DATASET START

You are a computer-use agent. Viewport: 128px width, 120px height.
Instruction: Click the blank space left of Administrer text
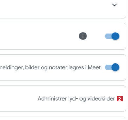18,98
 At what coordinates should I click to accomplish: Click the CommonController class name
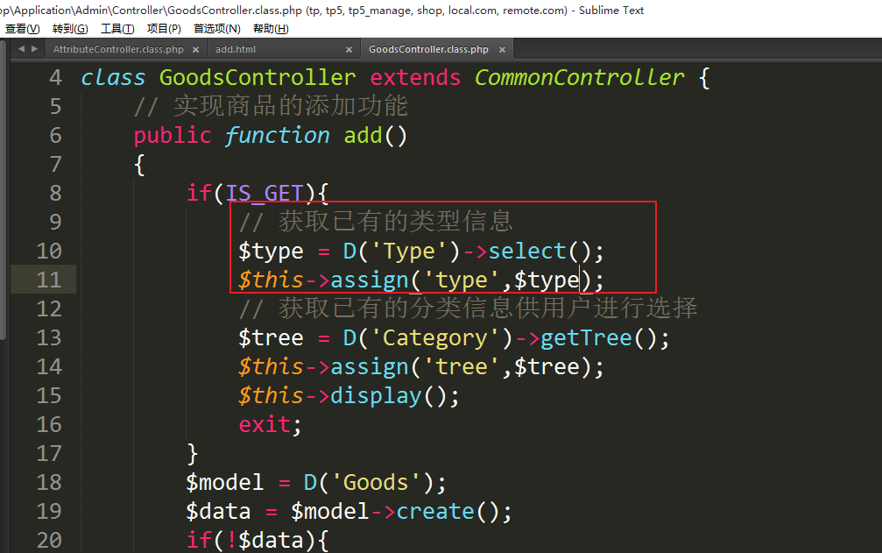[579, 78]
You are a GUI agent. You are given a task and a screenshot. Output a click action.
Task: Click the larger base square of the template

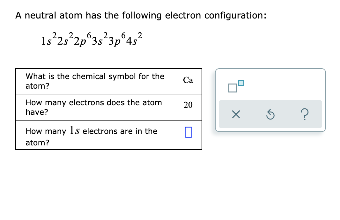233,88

DATASET END
DATASET START

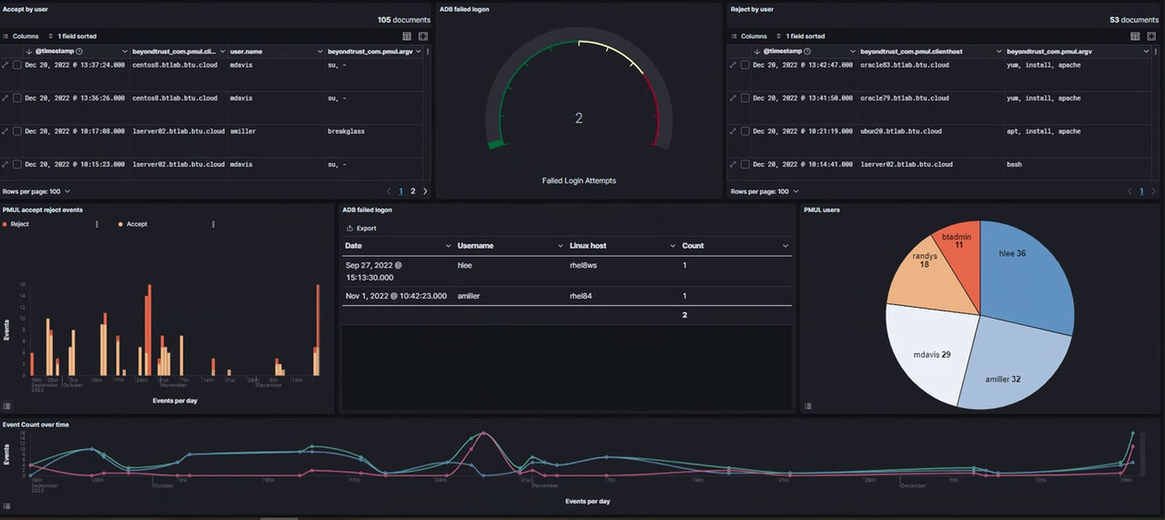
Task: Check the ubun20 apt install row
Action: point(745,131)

DATASET END

### [DESCRIPTION OF THE TASK]
Whenever the string "agent" shows up in a line of the entries, copy that line.

### [RESULT OF THIS TASK]
You are a computer-use agent. Viewport: 128px width, 120px height.
You are a GUI agent. You are given a task and a screenshot. Output a click action.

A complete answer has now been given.